EXERCISE DIRECTIONS:
Here is the task for the records below: repeat exactly the lines from the one with "Initiatives (44, 1145)" to the one with "George Daneel (1565, 77)", both included, and nothing else.

AVAILABLE RECORDS:
******************************
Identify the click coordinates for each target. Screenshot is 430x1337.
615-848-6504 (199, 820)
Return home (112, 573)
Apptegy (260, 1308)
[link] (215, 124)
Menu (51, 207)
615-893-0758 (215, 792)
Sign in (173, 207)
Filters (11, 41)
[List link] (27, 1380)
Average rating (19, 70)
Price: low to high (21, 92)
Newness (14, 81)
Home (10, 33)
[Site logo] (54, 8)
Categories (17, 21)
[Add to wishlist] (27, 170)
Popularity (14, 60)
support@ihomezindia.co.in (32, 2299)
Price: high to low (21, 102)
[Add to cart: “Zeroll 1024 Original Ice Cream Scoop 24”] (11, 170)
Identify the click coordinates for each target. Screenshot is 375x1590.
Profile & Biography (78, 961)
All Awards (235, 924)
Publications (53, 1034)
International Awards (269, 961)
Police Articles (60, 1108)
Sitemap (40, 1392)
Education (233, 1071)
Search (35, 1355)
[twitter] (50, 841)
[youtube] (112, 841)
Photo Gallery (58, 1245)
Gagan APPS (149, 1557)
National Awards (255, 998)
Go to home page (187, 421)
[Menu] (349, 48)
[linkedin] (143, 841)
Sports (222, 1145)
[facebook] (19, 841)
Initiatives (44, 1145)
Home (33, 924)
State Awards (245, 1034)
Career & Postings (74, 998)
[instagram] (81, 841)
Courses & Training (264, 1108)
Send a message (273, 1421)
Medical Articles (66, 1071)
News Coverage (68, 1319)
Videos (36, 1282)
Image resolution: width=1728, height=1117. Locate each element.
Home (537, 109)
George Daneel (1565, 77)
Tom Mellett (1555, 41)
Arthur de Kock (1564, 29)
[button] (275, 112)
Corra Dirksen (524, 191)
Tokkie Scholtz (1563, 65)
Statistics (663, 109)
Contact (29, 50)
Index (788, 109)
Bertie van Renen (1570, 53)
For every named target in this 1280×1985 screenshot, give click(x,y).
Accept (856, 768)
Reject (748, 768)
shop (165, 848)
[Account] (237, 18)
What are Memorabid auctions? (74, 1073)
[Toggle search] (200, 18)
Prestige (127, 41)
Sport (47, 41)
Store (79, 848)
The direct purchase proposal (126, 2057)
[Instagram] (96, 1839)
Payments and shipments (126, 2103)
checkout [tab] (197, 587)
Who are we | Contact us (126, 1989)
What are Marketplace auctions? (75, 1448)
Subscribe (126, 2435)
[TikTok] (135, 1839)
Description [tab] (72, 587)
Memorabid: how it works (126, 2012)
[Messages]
******************************
OUTPUT OF THE EXERCISE:
Initiatives (44, 1145)
Home (33, 924)
State Awards (245, 1034)
Career & Postings (74, 998)
[instagram] (81, 841)
Courses & Training (264, 1108)
Send a message (273, 1421)
Medical Articles (66, 1071)
News Coverage (68, 1319)
Videos (36, 1282)
Image resolution: width=1728, height=1117. Locate each element.
Home (537, 109)
George Daneel (1565, 77)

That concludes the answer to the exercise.